And those of who live in California definitely have a
leg up over those who don’t. But getting the attorney general’s attention,
especially on matters as arcane as this, is quite hard. And this is seriously arcane.
GOVERNANCE: Structuring Global
Internet Governance
Q: Do you think that any kind of internet governance structure might
be better envisioned on the model of the world treaty organization,
rather than as a creature of U.S. law?
A: Probably, in the long term I think it’s going to have to be that way
for things like IP addresses.
I mean, government has a place. … Government is the place
where regulation, as opposed to economic regulation, where explicit
regulation should come from.
It is where we have spent so much time working, trying
to come out with the tensions that go in opposing directions,
to give accountability and review in all the pieces. I’m not afraid of having an international organization
do it.

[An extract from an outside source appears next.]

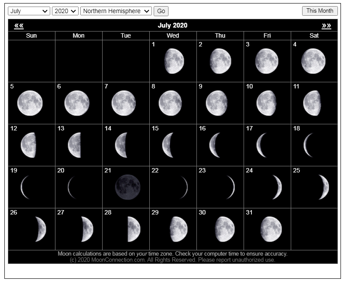Advance to next month with right arrows
The width and height of the screenshot is (344, 281).
pyautogui.click(x=326, y=26)
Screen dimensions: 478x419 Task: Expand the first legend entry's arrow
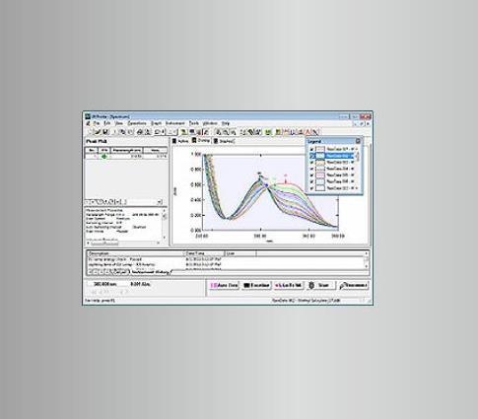[357, 149]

It couldn’t do
a worse job.
ICANN: Limits on ICANN’s Authority
Q: What do you think of ICANN’s [argument] that their only authority
is reflected by people’s willingness to subscribe to their policies
and they have no inherent power to force people to do so?
A: But they do have it. As long
as people accept the fact that there is one legacy root of the
DNS – and as a practical matter that is the case, I mean everybody
points to the same root and the IFWP had a chapter saying there
shall be one root so as a practical matter there is only one
root – they are the ones who can tell NTI what top level domains
can go in the root and which top level domains can’t. And they also regulate the business models
of the registries. So there’s no options.
This is mandatory control.
The premise of your question to me doesn’t exist.
Q: You don’t think that there are technical means of getting around it?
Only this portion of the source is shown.